Pejabat Bea Cukai nakal tampaknya
semakin menjadi sorotan. Pada Mei 2008 dalam sidak KPK, juga di Kantor
Pelayanan Utama (KPU) Tanjung Priok ditemukan uang dalam bentuk berbagai
mata uang baik dolar US, dolar Australia atau Singapura yang jika
dijumlahkan senilai Rp 500 juta. Uang yang tidak jelas pemiliknya itu hanya
dalam satu hari kerja. Entah berapa nilai uang "tidak bertuan"
itu dalam sebulan atau setahun. Ini baru di satu kantor Bea Cukai (BC),
padahal sedikitnya ada 130 pelabuhan di Indonesia.

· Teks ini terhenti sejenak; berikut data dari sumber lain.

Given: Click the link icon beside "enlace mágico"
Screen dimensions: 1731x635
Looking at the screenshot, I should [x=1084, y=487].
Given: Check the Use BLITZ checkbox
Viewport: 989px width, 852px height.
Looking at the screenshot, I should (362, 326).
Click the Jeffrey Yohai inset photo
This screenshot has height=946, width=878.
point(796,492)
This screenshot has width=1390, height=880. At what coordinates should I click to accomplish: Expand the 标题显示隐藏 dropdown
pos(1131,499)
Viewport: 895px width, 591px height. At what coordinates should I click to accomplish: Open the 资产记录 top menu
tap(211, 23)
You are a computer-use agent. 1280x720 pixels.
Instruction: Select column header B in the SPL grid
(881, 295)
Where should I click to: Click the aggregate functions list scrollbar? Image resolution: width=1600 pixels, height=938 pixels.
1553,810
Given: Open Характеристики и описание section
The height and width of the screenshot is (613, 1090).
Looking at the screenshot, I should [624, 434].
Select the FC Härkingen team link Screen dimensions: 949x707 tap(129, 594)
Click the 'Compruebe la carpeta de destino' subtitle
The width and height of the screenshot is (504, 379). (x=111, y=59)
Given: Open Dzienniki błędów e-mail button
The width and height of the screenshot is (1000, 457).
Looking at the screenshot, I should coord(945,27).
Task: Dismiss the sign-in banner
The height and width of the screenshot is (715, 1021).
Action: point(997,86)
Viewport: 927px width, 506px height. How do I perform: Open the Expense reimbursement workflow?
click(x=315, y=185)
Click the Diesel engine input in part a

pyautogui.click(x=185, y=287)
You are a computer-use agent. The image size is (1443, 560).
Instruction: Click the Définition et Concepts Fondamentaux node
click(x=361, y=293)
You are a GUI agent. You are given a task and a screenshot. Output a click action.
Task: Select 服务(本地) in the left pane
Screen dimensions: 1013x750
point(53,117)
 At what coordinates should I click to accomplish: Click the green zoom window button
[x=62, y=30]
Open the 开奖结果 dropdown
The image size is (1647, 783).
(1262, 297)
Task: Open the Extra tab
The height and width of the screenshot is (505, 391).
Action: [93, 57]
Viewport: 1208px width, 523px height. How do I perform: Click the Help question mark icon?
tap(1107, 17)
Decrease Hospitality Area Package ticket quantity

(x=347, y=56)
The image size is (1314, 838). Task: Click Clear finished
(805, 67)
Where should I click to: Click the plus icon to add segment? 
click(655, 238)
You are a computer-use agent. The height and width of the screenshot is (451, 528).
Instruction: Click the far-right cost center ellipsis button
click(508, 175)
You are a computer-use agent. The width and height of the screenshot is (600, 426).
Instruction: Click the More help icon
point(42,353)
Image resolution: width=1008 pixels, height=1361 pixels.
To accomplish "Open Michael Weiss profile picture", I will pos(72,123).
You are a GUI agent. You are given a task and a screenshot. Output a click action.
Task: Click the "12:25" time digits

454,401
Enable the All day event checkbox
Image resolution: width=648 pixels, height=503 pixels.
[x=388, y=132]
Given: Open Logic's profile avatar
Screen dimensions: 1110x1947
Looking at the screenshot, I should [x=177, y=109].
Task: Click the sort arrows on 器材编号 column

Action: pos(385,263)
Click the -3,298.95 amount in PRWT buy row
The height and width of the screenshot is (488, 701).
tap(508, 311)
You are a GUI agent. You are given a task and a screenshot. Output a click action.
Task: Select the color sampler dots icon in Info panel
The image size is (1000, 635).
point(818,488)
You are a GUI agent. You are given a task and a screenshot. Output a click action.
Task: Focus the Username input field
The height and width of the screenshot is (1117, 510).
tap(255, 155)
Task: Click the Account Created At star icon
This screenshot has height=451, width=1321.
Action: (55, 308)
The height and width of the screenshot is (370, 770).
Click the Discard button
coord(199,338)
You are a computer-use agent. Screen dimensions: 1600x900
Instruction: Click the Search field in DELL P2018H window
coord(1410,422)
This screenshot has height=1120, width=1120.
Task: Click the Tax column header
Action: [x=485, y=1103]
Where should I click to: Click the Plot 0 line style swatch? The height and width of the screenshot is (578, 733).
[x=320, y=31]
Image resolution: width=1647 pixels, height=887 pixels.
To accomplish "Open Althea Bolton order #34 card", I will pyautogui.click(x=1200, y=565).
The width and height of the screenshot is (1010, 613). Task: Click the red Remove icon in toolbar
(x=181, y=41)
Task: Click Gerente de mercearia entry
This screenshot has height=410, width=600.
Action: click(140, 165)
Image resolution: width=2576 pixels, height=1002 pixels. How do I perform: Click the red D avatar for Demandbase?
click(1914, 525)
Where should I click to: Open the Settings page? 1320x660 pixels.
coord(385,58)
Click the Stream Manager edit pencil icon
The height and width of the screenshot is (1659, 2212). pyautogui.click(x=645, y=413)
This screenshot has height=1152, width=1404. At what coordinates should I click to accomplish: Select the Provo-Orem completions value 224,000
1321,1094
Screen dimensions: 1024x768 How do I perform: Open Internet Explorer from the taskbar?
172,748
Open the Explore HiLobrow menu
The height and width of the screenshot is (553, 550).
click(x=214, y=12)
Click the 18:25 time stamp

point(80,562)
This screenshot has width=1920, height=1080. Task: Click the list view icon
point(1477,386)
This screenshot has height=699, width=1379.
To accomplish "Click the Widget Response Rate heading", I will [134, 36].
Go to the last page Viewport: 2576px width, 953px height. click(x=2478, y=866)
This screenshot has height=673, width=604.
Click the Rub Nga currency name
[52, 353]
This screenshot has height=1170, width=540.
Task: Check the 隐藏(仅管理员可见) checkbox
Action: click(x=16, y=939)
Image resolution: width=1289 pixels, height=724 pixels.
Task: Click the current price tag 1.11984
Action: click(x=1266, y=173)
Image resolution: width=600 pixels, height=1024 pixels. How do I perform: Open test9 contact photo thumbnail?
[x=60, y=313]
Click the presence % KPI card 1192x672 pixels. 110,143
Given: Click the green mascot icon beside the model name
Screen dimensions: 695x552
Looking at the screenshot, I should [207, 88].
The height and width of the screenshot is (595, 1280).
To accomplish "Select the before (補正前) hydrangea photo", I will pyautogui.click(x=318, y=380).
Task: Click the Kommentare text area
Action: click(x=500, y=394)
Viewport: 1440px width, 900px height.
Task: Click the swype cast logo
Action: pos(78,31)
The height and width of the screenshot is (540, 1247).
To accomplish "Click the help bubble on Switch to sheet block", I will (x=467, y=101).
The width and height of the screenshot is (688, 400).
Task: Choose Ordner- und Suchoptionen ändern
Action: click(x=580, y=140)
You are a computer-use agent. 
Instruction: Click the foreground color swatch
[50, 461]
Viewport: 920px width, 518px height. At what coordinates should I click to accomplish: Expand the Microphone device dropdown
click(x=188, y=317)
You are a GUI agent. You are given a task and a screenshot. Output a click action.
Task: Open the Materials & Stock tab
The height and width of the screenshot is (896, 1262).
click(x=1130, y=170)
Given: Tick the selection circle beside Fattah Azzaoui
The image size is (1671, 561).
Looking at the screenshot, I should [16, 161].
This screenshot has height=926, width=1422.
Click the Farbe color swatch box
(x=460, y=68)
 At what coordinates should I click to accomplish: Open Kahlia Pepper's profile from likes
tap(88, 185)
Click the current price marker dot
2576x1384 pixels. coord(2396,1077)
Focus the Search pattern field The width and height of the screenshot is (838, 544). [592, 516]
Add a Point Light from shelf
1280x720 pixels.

Kini tindakan korupsi yang berani di BC merambah
kemana-mana sampai kepada pejabat Eselon III yang umumnya kader pemimpin
potensial. Kepala Subdit Penindakan dan Penyidikan (P2) KPU BC Tanjung
Priok Heru Sulastyono (HS) baru-baru ini menambah buram kinerja kepabeanan
Indonesia dengan korupsi senilai Rp 11,4 miliar dengan modus kejahatan
asuransi dan dikenai undang-undang tindak pidana korupsi. Moral HS juga
tergolong tidak patut dicontoh karena upaya pencucian uang haram itu
dilakukan sampai nikah siri abal-abal dengan istri mudanya. Dia memenuhi
persyaratan sebagai pejabat dengan indeks prestasi korupsi sempurna, cerdas
di sisi teknis tetapi rusak moralnya.
Penelitian LP3EI (2012) menunjukkan bahwa porsi biaya
logistik Indonesia sudah menyentuh titik 24 persen dari total PDB tahun
lalu. Dengan demikian nilai realisasinya sekitar Rp 1.820 triliun terdiri
biaya penyimpanan Rp 546 triliun, transportasi Rp 1.092 triliun dan
administrasi Rp 182 triliun. Sebagai perbandingan biaya logistik di
Malaysia sekarang sekitar 15 persen, Amerika Serikat dan Jepang
masing-masing 5-10 persen. Di samping sangat mahal biayanya, LP3EI juga
menyoroti waktu pelayanan yang buruk karena rata-rata durasi rilis barang
ekspor-impor dari gudang pabean paling cepat 5,5 hari.
Tingginya biaya
logistik hampir pada semua moda, baik laut, sungai, darat, udara dan kereta
memang sangat menyedihkan. Pertimbangan keamanan dan murahnya logistik
seharusnya menjadi konstrain utama pemerintah dan perhatian penting swasta
untuk investasi.
Ketika porsi logistik sudah sampai dengan 24 persen
padahal belum pajak impor (BM), PPN, PPh, PPnBM dan fee lainnya tentu akan
membuat investor berpikir dua kali ketika hendak menanamkan modalnya di
Indonesia. Siapapun akan berhitung jika minimal 46,5 persen uangnya hangus
untuk hal yang tidak produktif, padahal negara lain memiliki skema lain
yang lebih masuk akal.
Logistik dengan moda laut terutama yang menjadi titik
fokus tingginya biaya. Infrastruktur adalah kambing hitam pertama yang
patut disalahkan, kemudian birokrasi kepelabuhanan berikutnya dan para
broker atau agen mendapat giliran sesudahnya. Keberadaan broker logistik
yang harus diwaspadai adalah peranannya dalam mengaduk-aduk informasi untuk
sebesar-besarnya mendapatkan keuntungan. Siklus logistik Indonesia memang
luar biasa rumit, ironisnya para broker justru nyaman dalam kerumitan agar
pesaing baru segan masuk.
Bagi ship-owner atau liner asing munculnya para broker
di Indonesia sebetulnya tidak menambah biaya overhead, karena mendapatkan
imbalan dari pengguna jasa di dalam negeri. Tarif biaya liner tetap tidak
berubah dalam dolar AS per cubic meter (CBM) atau freight ton (FRT).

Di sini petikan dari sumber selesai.